To explore the associations between each congenital/phenotype and postnatal treatment factor and the DAR, a crude logistic regression analysis was carried out. A stepwise logistic regression analysis was used to explore the responsible factors and DAR. Using crude and stepwise backward regression analyses, significant associations were found between the modified Millard technique of cheiloplasty and unfavorable DAR (p value 0.047 and 0.034, respectively). Complete UCLP (p value 0.017) was also significantly associated with unfavorable DAR. In addition, the chi square test showed no significant differences found between the favorable and unfavorable groups of DAR, but type of UCLP, type of cheiloplasty and type of palatoplasty showed significant associations with PM.

Regarding cheiloplasty, several surgical protocols have been used, such as the Tennison technique, Millard technique, modified Millard technique, Olekas technique, and Randall technique [28], and researchers have evaluated the outcomes. In our study, we evaluated the Millard and modified Millard techniques for cheiloplasty and our results showed unfavorable outcome with the modified Millard technique for cheiloplasty. Others authors [16, 20, 21, 29] have also found significant differences.
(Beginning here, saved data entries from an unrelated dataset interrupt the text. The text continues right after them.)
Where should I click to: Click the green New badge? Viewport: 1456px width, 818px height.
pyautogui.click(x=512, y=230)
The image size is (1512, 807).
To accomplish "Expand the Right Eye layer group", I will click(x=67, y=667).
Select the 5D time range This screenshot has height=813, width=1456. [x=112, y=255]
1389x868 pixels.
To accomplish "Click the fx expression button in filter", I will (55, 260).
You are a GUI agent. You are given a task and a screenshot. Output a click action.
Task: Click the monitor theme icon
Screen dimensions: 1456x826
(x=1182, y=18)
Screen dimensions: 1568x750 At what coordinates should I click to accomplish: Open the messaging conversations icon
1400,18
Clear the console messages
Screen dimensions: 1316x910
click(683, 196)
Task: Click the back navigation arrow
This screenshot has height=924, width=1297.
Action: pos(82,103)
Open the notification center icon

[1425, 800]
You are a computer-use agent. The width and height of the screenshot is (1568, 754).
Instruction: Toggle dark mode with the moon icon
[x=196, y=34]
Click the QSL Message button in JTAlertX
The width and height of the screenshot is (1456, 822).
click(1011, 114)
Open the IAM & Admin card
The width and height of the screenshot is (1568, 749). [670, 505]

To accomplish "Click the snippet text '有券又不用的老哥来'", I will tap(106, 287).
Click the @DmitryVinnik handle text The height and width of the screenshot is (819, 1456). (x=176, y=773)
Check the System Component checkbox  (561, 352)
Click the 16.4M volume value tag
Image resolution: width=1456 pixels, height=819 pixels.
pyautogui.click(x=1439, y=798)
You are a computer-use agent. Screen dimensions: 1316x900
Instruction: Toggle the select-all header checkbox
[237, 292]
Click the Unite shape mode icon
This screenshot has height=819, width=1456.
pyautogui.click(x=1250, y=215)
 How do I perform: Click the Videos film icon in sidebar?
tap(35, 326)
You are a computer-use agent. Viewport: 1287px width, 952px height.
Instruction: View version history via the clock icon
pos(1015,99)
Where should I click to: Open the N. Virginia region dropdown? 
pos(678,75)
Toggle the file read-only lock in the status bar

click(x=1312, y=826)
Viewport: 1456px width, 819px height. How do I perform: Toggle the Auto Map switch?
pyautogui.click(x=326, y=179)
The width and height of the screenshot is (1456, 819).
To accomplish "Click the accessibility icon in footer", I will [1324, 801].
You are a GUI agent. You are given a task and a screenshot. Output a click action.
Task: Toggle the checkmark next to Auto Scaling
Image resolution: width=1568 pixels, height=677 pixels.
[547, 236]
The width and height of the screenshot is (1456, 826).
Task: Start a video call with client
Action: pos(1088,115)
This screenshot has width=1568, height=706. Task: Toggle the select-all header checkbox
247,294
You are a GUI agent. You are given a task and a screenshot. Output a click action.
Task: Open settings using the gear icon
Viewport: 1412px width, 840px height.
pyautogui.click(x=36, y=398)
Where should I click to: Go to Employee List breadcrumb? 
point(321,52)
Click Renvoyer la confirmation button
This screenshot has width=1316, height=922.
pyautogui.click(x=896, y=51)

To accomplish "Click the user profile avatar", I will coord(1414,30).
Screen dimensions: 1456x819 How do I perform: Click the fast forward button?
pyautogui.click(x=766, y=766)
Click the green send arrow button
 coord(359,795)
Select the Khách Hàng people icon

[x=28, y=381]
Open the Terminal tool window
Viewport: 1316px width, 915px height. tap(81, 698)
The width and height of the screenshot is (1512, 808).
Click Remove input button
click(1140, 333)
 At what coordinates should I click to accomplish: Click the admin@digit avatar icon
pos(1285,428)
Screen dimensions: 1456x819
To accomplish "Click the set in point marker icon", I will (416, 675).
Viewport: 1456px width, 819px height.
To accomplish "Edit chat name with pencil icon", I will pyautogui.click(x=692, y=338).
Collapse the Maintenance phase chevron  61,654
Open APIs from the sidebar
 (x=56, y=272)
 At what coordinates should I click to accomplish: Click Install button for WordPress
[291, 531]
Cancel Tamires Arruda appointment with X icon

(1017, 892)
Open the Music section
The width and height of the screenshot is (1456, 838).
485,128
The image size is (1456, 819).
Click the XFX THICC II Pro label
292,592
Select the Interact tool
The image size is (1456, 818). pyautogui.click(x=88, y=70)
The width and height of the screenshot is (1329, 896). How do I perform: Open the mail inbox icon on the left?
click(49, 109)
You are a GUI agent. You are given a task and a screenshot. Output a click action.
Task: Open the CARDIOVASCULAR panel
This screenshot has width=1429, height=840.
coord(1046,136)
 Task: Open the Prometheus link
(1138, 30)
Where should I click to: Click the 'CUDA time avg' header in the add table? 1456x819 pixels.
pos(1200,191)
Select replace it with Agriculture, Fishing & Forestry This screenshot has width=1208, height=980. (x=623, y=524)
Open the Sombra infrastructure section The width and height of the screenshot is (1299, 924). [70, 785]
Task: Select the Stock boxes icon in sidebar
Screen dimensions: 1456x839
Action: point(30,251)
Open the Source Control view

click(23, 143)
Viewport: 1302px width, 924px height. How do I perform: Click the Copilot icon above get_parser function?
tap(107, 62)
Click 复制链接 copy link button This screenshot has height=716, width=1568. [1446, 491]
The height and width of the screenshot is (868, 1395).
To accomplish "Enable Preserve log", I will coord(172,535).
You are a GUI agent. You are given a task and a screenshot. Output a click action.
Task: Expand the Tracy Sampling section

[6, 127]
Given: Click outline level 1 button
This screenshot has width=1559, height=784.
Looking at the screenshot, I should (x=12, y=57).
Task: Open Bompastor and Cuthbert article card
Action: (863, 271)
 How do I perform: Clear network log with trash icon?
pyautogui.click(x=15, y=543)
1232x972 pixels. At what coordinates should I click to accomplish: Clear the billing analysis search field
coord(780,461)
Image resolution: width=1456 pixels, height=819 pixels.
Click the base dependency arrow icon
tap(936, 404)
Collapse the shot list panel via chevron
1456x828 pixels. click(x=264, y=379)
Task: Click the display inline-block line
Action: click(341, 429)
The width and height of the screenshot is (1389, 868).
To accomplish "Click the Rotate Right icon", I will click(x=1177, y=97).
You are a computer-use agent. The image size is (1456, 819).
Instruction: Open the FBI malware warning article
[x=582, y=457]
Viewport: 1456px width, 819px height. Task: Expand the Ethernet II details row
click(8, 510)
Kajii et al. [20] and Alam et al. [21] evaluated Japanese patients with UCLP and found that the modified Millard technique with vomer flap had a poor effect on DAR; this study used a different index. However, in another study, the Millard technique showed tremendous results with narrow clefts, whereas the Tennison technique showed more flexibility with wide clefts [29]. For both esthetic and functional purpose, the Onizuka technique provided high satisfaction not only to the patients but also to the surgeons [16].

For palate repair in UCLP subjects, Von langen beck’s technique, the Bardach technique, the V-Y pushback technique, one-stage palatoplasty, two-stage palatoplasty, three-stage palatoplasty, and Furlow’s technique are usually performed [30]. However, in Bangladesh, the Bardach technique and V-Y pushback technique are commonly used to repair the palate. Both methods involve palatoplasty with exposed surface types. Our results showed that the Bardach technique leads to favorable results without any significant differences for DAR and PM. In a previous study, Alam et al. [21] found the pushback technique to be unfavorable. However, Liao et al. [31] found that the two-flap technique had a better effect on maxillary growth than the vomar flap technique, whereas another study revealed that the two-stage closure with delayed repair technique shows comparatively better maxilla growth [32]. A future study of the Bangladeshi population using other techniques of palatoplasty without exposed surface should try to evaluate treatment outcomes.

Weighing the of all evidence, it should be stated that this study provides new information that both phenotype factors (complete UCLP) and postnatal treatment factors (modified Millard technique of cheiloplasty) are responsible for unfavorable DAR and PM in Bangladeshi UCLP children. These findings were obtained by assessing Bangladeshi UCLP children using the EI, but may be different in other populations. Therefore, we encourage other countries to conduct similar studies.

Conclusion

The present study shows the mean scores of the EI for the DAR and PM were 2.44 and 1.93, respectively. As well as, the complete type of UCLP and the modified Millard techniques of cheiloplasty had a significantly unfavorable effect on both the DAR and PM in UCLP children.